**Stated task:** Copy the following rows word for word.

**Records:**
= = = = = = =

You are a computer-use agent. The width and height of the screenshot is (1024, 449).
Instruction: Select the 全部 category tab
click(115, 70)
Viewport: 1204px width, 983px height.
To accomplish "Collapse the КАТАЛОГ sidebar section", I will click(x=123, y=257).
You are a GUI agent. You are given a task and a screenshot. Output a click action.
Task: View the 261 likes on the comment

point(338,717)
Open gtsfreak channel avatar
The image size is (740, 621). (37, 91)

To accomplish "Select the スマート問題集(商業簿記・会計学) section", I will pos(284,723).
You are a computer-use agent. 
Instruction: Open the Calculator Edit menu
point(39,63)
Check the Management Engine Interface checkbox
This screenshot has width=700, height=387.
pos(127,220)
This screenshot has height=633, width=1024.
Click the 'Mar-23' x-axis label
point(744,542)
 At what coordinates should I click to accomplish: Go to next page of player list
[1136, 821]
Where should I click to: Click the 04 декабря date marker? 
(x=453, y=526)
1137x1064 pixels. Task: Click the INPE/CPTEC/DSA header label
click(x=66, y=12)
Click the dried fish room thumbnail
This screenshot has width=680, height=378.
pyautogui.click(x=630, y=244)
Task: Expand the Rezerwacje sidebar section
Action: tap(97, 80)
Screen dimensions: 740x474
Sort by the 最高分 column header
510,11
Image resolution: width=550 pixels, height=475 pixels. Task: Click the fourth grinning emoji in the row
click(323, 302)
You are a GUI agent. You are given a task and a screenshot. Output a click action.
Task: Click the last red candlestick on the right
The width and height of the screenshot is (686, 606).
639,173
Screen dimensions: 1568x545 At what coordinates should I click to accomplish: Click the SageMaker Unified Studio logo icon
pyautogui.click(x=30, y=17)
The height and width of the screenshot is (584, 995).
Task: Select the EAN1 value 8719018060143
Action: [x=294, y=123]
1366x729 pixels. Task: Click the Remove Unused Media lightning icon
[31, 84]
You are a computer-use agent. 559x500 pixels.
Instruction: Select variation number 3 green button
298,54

= = = = = = =

**Answer to the exercise:**
You are a computer-use agent. The width and height of the screenshot is (1024, 449).
Instruction: Select the 全部 category tab
click(115, 70)
Viewport: 1204px width, 983px height.
To accomplish "Collapse the КАТАЛОГ sidebar section", I will click(x=123, y=257).
You are a GUI agent. You are given a task and a screenshot. Output a click action.
Task: View the 261 likes on the comment

point(338,717)
Open gtsfreak channel avatar
The image size is (740, 621). (37, 91)

To accomplish "Select the スマート問題集(商業簿記・会計学) section", I will pos(284,723).
You are a computer-use agent. 
Instruction: Open the Calculator Edit menu
point(39,63)
Check the Management Engine Interface checkbox
This screenshot has width=700, height=387.
pos(127,220)
This screenshot has height=633, width=1024.
Click the 'Mar-23' x-axis label
point(744,542)
 At what coordinates should I click to accomplish: Go to next page of player list
[1136, 821]
Where should I click to: Click the 04 декабря date marker? 
(x=453, y=526)
1137x1064 pixels. Task: Click the INPE/CPTEC/DSA header label
click(x=66, y=12)
Click the dried fish room thumbnail
This screenshot has width=680, height=378.
pyautogui.click(x=630, y=244)
Task: Expand the Rezerwacje sidebar section
Action: tap(97, 80)
Screen dimensions: 740x474
Sort by the 最高分 column header
510,11
Image resolution: width=550 pixels, height=475 pixels. Task: Click the fourth grinning emoji in the row
click(323, 302)
You are a GUI agent. You are given a task and a screenshot. Output a click action.
Task: Click the last red candlestick on the right
The width and height of the screenshot is (686, 606).
639,173
Screen dimensions: 1568x545 At what coordinates should I click to accomplish: Click the SageMaker Unified Studio logo icon
pyautogui.click(x=30, y=17)
The height and width of the screenshot is (584, 995).
Task: Select the EAN1 value 8719018060143
Action: [x=294, y=123]
1366x729 pixels. Task: Click the Remove Unused Media lightning icon
[31, 84]
You are a computer-use agent. 559x500 pixels.
Instruction: Select variation number 3 green button
298,54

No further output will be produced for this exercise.